- [BRIEF]: Among the lines of the records below, copy those that hold the word "logo".

Stored items
# # #

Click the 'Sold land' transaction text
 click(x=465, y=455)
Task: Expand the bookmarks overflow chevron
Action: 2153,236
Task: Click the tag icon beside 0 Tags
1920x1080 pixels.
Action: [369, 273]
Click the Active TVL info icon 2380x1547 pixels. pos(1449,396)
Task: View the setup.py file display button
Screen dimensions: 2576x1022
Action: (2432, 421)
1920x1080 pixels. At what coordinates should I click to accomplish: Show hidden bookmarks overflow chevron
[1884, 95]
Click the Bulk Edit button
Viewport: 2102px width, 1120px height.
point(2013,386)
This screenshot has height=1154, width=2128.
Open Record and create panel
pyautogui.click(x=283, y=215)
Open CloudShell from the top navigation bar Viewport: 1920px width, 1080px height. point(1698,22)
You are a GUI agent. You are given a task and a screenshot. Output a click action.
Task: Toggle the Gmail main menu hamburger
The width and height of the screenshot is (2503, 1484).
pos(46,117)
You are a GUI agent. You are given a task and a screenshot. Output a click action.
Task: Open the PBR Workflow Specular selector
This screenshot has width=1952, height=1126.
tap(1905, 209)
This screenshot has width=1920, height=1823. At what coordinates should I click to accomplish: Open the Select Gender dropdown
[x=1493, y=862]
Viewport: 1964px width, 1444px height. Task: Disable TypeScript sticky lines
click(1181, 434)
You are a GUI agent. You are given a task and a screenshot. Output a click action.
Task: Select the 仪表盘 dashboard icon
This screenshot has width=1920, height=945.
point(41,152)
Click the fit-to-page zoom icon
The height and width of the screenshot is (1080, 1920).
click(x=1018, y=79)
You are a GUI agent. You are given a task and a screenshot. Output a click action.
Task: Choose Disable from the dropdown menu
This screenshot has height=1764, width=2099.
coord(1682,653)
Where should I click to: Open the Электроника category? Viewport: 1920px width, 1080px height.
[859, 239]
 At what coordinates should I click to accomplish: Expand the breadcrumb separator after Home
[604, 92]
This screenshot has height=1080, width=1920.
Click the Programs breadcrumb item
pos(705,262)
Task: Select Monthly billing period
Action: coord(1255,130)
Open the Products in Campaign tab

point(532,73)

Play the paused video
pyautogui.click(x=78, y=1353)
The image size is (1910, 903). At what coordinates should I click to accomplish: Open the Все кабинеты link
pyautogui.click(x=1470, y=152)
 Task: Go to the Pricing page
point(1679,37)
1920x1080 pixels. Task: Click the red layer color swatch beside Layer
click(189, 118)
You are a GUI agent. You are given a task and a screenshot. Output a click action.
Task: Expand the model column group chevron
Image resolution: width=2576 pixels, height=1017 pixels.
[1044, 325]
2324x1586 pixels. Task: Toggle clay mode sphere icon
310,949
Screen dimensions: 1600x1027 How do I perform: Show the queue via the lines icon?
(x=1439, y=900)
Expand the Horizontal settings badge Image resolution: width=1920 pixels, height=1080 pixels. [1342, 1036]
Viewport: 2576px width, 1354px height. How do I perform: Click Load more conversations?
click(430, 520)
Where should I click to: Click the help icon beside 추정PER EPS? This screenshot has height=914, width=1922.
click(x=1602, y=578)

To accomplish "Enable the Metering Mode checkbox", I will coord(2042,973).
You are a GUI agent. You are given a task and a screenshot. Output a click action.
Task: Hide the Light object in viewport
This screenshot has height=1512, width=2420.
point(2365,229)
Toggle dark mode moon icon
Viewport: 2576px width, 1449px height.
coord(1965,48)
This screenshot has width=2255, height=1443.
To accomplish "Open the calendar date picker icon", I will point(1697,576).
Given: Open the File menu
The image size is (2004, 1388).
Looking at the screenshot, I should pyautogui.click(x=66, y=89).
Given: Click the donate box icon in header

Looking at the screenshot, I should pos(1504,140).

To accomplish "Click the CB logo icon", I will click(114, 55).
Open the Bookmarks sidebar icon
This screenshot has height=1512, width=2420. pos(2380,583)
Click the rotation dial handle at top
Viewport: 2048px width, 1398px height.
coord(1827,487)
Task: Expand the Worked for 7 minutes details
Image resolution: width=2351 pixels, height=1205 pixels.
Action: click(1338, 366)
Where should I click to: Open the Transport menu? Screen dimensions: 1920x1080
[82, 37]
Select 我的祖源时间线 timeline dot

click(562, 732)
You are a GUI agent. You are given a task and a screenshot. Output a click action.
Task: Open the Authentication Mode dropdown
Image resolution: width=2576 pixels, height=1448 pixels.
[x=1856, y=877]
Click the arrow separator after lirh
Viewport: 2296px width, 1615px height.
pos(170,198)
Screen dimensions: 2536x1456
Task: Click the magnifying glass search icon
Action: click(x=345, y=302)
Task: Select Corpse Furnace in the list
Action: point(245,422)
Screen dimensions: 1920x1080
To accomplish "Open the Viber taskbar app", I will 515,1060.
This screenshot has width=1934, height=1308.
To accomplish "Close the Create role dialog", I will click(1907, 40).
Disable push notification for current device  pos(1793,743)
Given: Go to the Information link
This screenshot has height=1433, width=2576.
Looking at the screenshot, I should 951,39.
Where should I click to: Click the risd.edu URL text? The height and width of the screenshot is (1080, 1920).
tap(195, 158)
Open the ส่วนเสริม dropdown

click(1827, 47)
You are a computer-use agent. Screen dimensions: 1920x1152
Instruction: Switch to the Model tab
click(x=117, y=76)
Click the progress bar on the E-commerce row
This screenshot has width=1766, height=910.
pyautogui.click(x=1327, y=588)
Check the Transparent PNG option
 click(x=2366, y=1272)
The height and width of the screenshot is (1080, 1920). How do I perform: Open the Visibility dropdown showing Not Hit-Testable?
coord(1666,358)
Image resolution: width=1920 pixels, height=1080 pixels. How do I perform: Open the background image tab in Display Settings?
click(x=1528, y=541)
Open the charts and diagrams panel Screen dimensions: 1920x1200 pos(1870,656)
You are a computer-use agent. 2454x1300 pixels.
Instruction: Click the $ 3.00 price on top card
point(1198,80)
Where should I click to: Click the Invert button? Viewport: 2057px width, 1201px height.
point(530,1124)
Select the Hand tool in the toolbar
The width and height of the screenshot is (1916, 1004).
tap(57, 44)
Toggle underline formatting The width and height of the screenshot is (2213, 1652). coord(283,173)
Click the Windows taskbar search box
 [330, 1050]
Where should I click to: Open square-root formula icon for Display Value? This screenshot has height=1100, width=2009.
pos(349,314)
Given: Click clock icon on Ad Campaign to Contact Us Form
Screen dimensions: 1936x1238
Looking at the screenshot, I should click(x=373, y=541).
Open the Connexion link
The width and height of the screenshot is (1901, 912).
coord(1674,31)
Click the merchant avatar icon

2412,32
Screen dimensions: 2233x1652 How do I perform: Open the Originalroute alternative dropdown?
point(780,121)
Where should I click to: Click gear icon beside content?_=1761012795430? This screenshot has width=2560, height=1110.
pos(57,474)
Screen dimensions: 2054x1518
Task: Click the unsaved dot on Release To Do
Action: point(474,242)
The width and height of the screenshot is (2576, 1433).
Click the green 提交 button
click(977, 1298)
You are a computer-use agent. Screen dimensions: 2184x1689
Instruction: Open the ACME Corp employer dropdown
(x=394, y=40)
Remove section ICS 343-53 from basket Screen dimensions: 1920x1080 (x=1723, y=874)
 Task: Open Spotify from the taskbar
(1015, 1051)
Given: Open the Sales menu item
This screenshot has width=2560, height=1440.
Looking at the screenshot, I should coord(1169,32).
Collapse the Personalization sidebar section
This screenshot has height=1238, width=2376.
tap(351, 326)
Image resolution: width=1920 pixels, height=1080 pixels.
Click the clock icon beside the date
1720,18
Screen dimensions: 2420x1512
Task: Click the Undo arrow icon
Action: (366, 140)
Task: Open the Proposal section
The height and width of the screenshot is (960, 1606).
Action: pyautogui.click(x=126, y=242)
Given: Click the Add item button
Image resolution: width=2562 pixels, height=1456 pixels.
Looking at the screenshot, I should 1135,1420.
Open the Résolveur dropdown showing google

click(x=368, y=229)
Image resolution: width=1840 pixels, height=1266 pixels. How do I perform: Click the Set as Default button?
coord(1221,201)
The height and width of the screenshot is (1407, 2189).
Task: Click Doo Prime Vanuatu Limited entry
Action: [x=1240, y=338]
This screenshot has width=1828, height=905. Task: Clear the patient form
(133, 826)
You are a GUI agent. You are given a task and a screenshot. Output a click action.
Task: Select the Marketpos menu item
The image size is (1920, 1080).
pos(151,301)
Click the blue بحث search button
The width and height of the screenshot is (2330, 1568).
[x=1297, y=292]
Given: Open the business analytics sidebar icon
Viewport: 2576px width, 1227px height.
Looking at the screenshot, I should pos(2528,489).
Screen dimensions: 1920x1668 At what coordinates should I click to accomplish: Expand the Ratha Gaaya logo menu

# # #

- [TASK SOLUTION]:
To accomplish "Click the CB logo icon", I will click(114, 55).
Screen dimensions: 1920x1668 At what coordinates should I click to accomplish: Expand the Ratha Gaaya logo menu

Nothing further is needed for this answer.